Osman Durmaz ile birlikte oturan ve ismini vermek istemeyen bir vatandaşın anlattıkları da benzer. 50 yaşlarında ve inşaat işçisi olan bu kişi, hendeklerin Öcalan’ı da Kürt milletini de bitirdiği görüşünde.

Diyarbakır’ın Kayapınar ilçesinde kafeterya işleten 33 yaşındaki Özgür Güven ise Öcalan’ın halk üzerindeki etkisini ‘Kürtleri var etme’ olarak değerlendiriyor: "Kürtleri yoktan var etme noktasında çok ayrı bir yeri var. Bütün dünyada, Avrupa’da Öcalan’a çok önem veriliyor. Benim için hala en büyük aktör ve güç Öcalan’dır.”

"Öcalan kült lider”

Dicle Üniversitesi Hukuk Fakültesi Öğretim üyesi Doçent Doktor Vahap Coşkun, Kürt siyaseti üzerine araştırmaları ile tanınıyor. Çözüm sürecinde Akil İnsanlar Heyeti’nde yer alan Coşkun’a göre Öcalan kült bir lider ve PKK tabanı üzerindeki etkisi devam ediyor.

Coşkun, "Bunu çözüm sürecinde görmek mümkün. Orada Öcalan’ın çağrısı PKK tabanı açısından kabul edilebilen ve siyaset üretilebilen bir çağrı haline geldi. PKK halen Öcalan üzerinden siyaset yürütüyor ve söylemlerini Öcalan'a bakarak belirliyor. Eğer devlet PKK ile tekrar irtibata geçecekse bu irtibatın temel noktalarından biri Öcalan’ın varlığı” şeklinde konuşuyor.

“Fiili liderlik yapamaması, örgüt üzerindeki etkisini zayıflattı”

Coşkun, Öcalan’ın etkisini değişen koşullarını da göz önünde bulundurarak şu değerlendirmeyi yapıyor: "1999'dan önce örgütü direkt yöneten, kendisine yönelik muhalif bir öğeyi rahatlıkla devre dışı bırakabilen, yani fiili olarak liderlik yapan bir Öcalan vardı. 99'dan sonra devletin hapishaneye koyduğu, mahkûm ettiği, örgüt ile bağını kestiği Öcalan var. Devlet ile çeşitli şekillerde teması olan, ama örgütü fiili olarak yönetme kabiliyetinden yoksun bir Öcalan var. Örgüt açısından 99’daki süreç farklı bir dönemdi. Öcalan’ın yerine ikinci bir isim çıkarmamaya özen gösterdiler.

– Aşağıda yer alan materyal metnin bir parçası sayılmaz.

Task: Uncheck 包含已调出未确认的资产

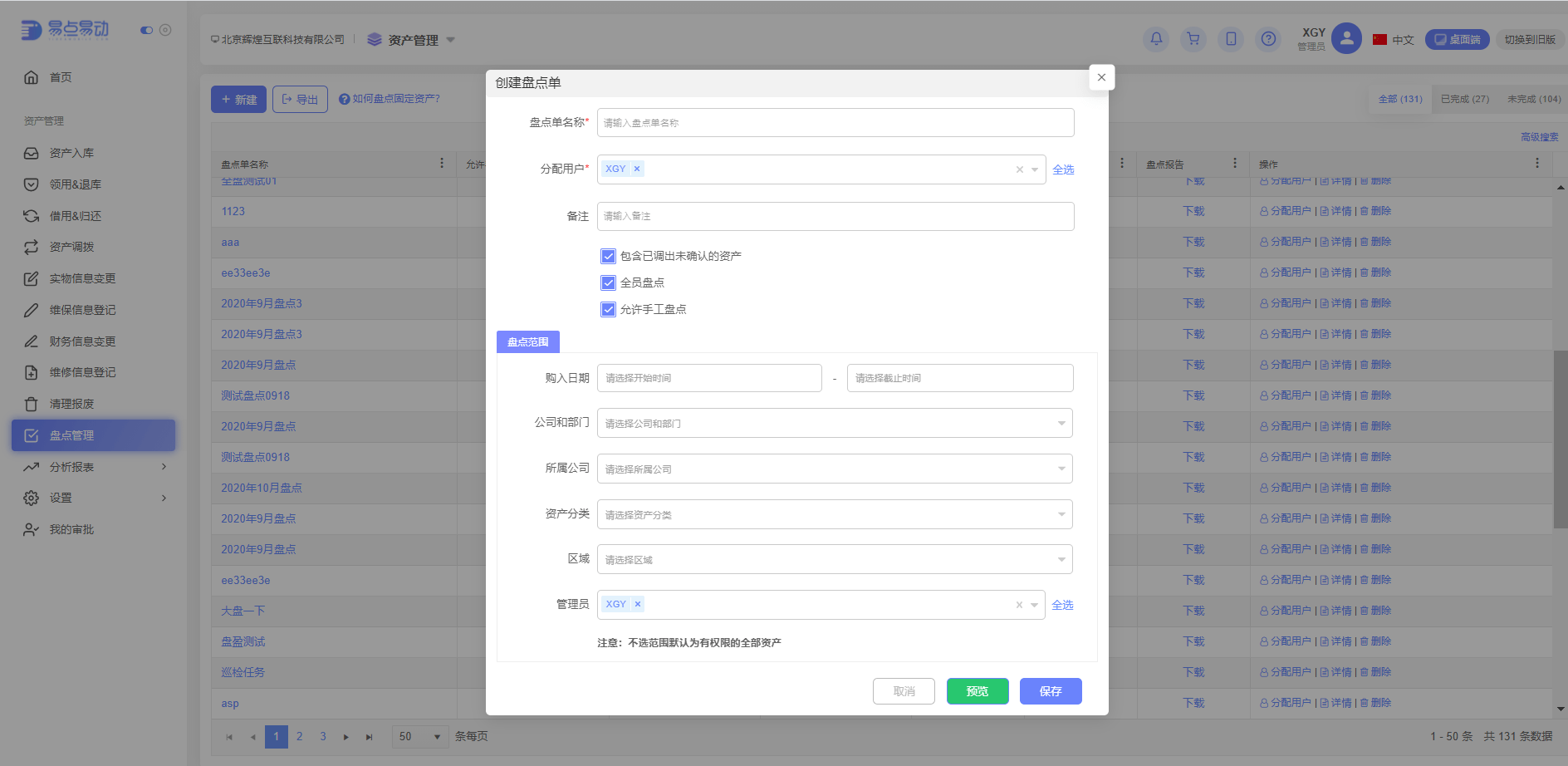Action: (x=608, y=256)
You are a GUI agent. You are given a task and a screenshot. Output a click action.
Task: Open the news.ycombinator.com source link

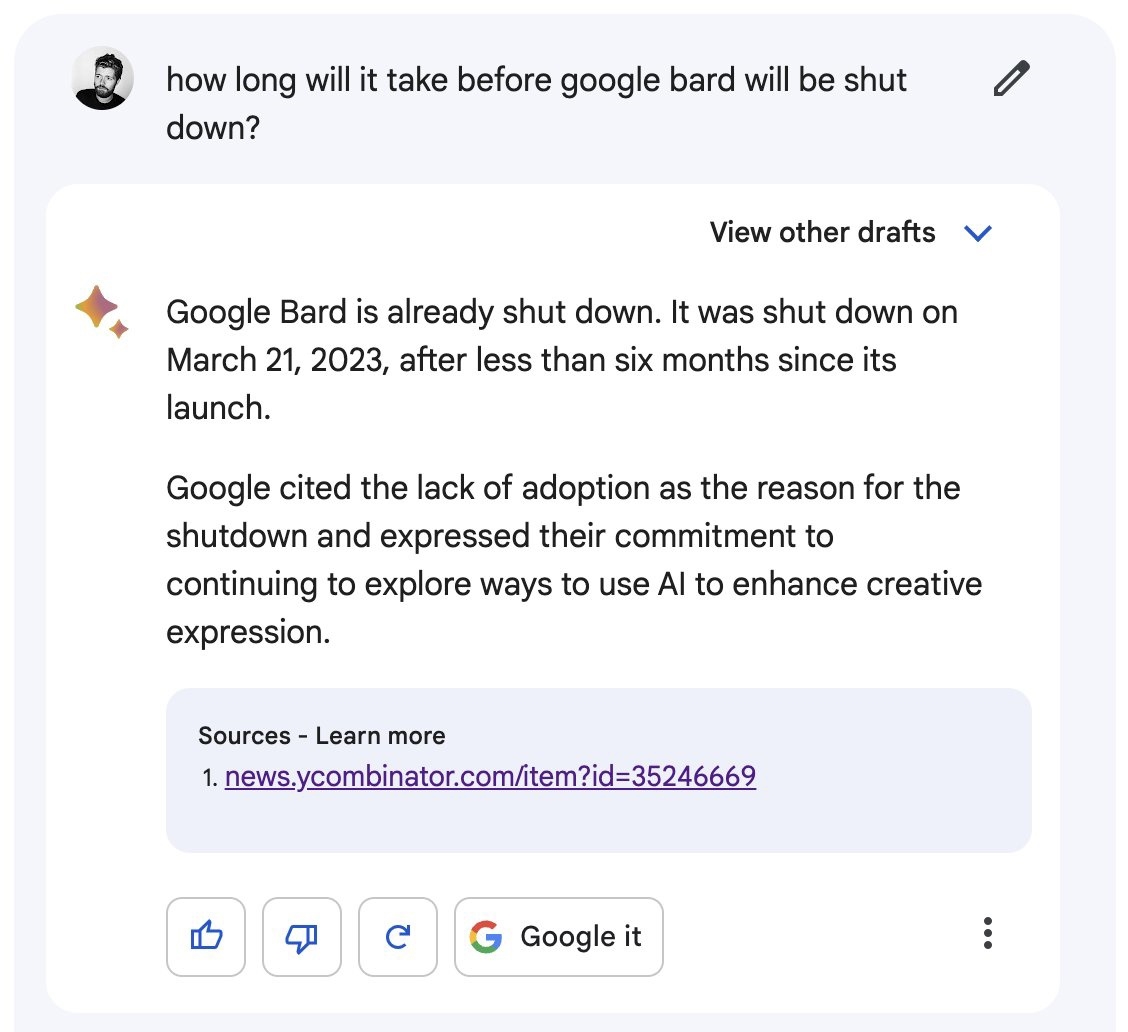click(x=490, y=777)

O'nun liderlik makamını sürekli boş tuttular. Ancak, Ortadoğu’da çok ciddi gelişmeler yaşanıyor ve gelişmeler karşısında her gün yeniden karar vermek zorundasınız. Dolayısıyla fiili olarak Öcalan’ın liderlik etmemesi, kaçınılmaz bir şekilde örgüt üzerinde etkisini zayıflattı."

Öcalan'ın kurucusu olduğu PKK'nın eylemleri ve güvenlik güçlerinin operasyonları sonucunda bugüne kadar 40 binden fazla kamu görevlisi, sivil vatandaş ve PKK'lının hayatını kaybettiği tahmin ediliyor. PKK, Türkiye'nin yanı sıra Avrupa Birliği, NATO, Amerika Birleşik Devletleri ve bir çok devlet tarafından terör örgütü olarak kabul ediliyor. 1984'te devlete karşı ilk silahlı eylemini yapan PKK ile mücadelede Türkiye'nin bugüne kadar 350 milyar dolardan fazla para harcadığı tahmin ediliyor. PKK, bugün de Türkiye'nin en önemli güvenlik sorunlarından biri olmayı sürdürüyor.

51 yaşında girdiği cezaevinde 20 yıl geçiren Öcalan ise artık 71 yaşında. İmralı’da geçen 20 yıla karşın bugün halen 313 kişi onun için açlık grevi yapıyor.